WRITTEN REQUEST: Copy the part of the material that opens with the line containing "The width and" and closes with the line containing "(x=394, y=6)", both lines included, reproducing each character as it appears.
BEGIN PROVIDED DATA
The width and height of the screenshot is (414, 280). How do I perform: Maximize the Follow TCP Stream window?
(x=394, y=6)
END PROVIDED DATA
BEGIN PROVIDED DATA
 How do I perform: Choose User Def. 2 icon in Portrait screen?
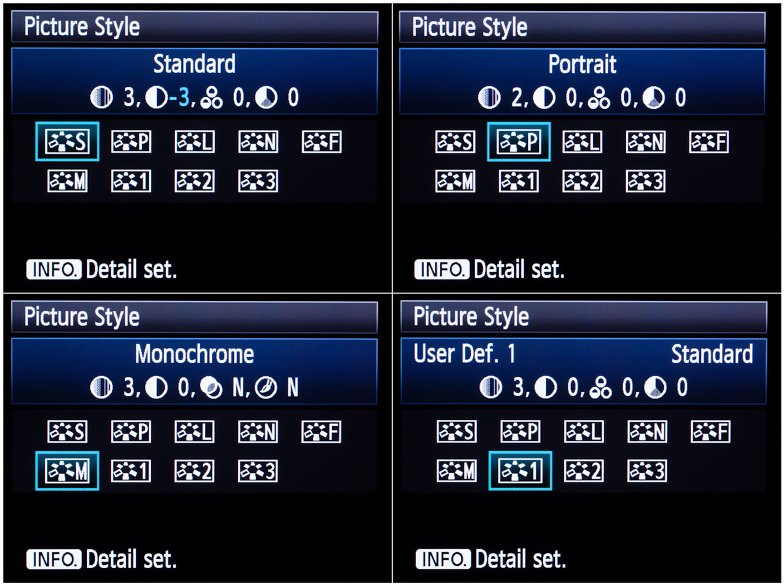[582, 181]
END PROVIDED DATA
BEGIN PROVIDED DATA
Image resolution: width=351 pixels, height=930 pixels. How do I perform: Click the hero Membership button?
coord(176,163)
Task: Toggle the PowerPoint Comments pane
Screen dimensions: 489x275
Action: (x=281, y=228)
END PROVIDED DATA
FULL ANSWER:
The width and height of the screenshot is (414, 280). How do I perform: Maximize the Follow TCP Stream window?
(x=394, y=6)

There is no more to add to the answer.